652 sayılı Kanun Hükmünde Kararnamenin gereği olarak özellikle aralık ayı içinde yapılması düşünülen şube müdürlüğü atamaları da bir başka sorun olarak karşımızda bütün açıklığı ile duruyor. İllerin büyüklüğüne göre en az on üç kişilik şube müdürlüğü kadrolarına atanma yapılacağı duyurusu kısa bir süre sonra yürürlükten kaldırılmasına rağmen illerde görevlendirmeler yine de yapıldı. Yönetici atamalarındaki belirsizlik burada da kendini gösterdi. Kimin hangi kritere göre atanacağı belirsiz olduğu için yapılan görevlendirmelerle ilgili de yine bir çok dedikodu, yorum, akıl yürütme ortalığı doldurdu. Sendikal kriterler, siyasal kriterler ve daha diğer bir çok kriterler üzerinde yorumlar yapıldı. Ama açık bir bilgilendirme yapılmadığı için yine herkesin yorumu kendisine göre oldu. Ancak atama yapılacağı duyurulduktan sonra iptal edilmesi, iptal edilmesine rağmen yine de atama yapılması, üstelik de hiçbir açıklama, bilgilendirme yapılmaması doğal olarak sistemin yönetimi konusunda önemli şüphelerin oluşmasına neden oluyor. Tüm bunların yönetim konusunda kariyer sahibi bir bakanın döneminde yapılması en başta var olan iyimser havanın dağılmasına da neden olmuştur.
Eğitim sisteminin yönetim yapısının güçlendirilmesine dair beklentilere rağmen yapılan uygulamalar sisteme olan güvenin azalmasına yol açmaktadır.

Alıştırma amacı:
Şube müdürlüğü atamalarını ele alan metni kaldığı yerden sürdürün. Liste, metinden ayrı bir malzemedir.

Gösterilen veriler:
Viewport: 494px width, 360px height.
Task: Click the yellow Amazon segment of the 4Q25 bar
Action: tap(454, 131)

Yanıt:
Bakanlık merkez teşkilatı ile ilişkisi bulunanlardan edinilen bilgi kırıntıları, kanaatler, algılar bakanlık merkez teşkilatında işleyişe dair bilgi sahibi olanların bir elin parmağını geçmediği, bakanlık merkez teşkilatında kimin ne olacağına dair bir bilgisinin olmadığı, yapılacaklar konusunda bakan beyin kendisi ve çevresindeki birkaç kişi dışında hemen hiç kimsenin bilgisinin olmadığına dair söylentiler, dedikodular sürekli dolaşıp durdu. Bu tür dedikodulara kulak asılmaması tavsiye edilebilir ama doğru ve açık bilgilendirmenin olmadığı bir sistemde dedikodular kendiliğinden ortaya çıkıyor. Bunu yönetim konusunda kariyer sahibi olan birisinin bilmediğini düşünmek gerçekçi olmayacaktır.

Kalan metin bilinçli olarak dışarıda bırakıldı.